You're no doubt familiar with the old saying, "Anything worth doing is worth doing well." What it means, of course, is that if something is important enough that you're bothering to do it in the first place, it's probably important enough to be worth the effort it takes to do it right.
You may also have heard G.K. Chesterton's famous statement, from What's Wrong with the World, "that if a thing is worth doing, it is worth doing badly." It had a certain meaning in the book relating to women and their hobbies (and I'm just going to grit my teeth and set aside Chesterton's problems with women for the time being) but it's taken on a life of its own these days. It's often used to mean that if something is important enough that you're bothering to do it in the first place, it's important enough not to give up just because you aren't very good at it.
I try to take both of these to heart. In fact, taking only one of them to heart is a recipe for disaster. (Or at least failure.)
If you live by the maxim that anything worth doing is worth doing well, but you're not able to do it well, there's a good chance you won't do it. I speak from experience here: Perfectionism is a big reason that my art gallery (and this blog, for that matter) is rather sparse. I also have a habit of being so discouraged by my lack of skill that I don't enjoy practicing enough to keep doing it, leadng to a vicious cycle that makes it not worth doing the thing at all. Remember I mentioned the other day that I'm not good at music? This is why.

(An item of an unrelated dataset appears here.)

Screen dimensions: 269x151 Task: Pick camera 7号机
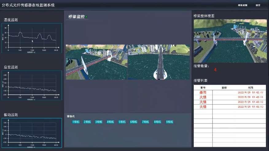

On the other hand, if you take "worth doing badly" as an excuse for doing things badly, then...um...you're going to do things badly. Which is...you know...bad? Okay, to be less obvious about it, it's easy to take the phrase as an excuse to do a poor job of something and still feel good about yourself, because hey, you did it.
A balance between the two is necessary: You have to let go of perfectionism and actually get stuff done, but you also have to make sure you're giving it the effort it deserves.
So I've decided to adopt a new variation: Anything worth doing is worth doing! Okay, it's a tad tautological, but the idea is to take the emphasis off the adverbs and turn it to the act itself. If it's worth doing, then it's worth doing even if you're doing it badly, and worth continuing to do until you can do it well. Plus, it's an admonishment against laziness: "Dude, you just said it was worth doing, so do it!"
This is not easy, of course. Doing stuff is hard, and doing it well is even harder. But that's not the point. The point is that even if doing stuff is hard, it's worth it.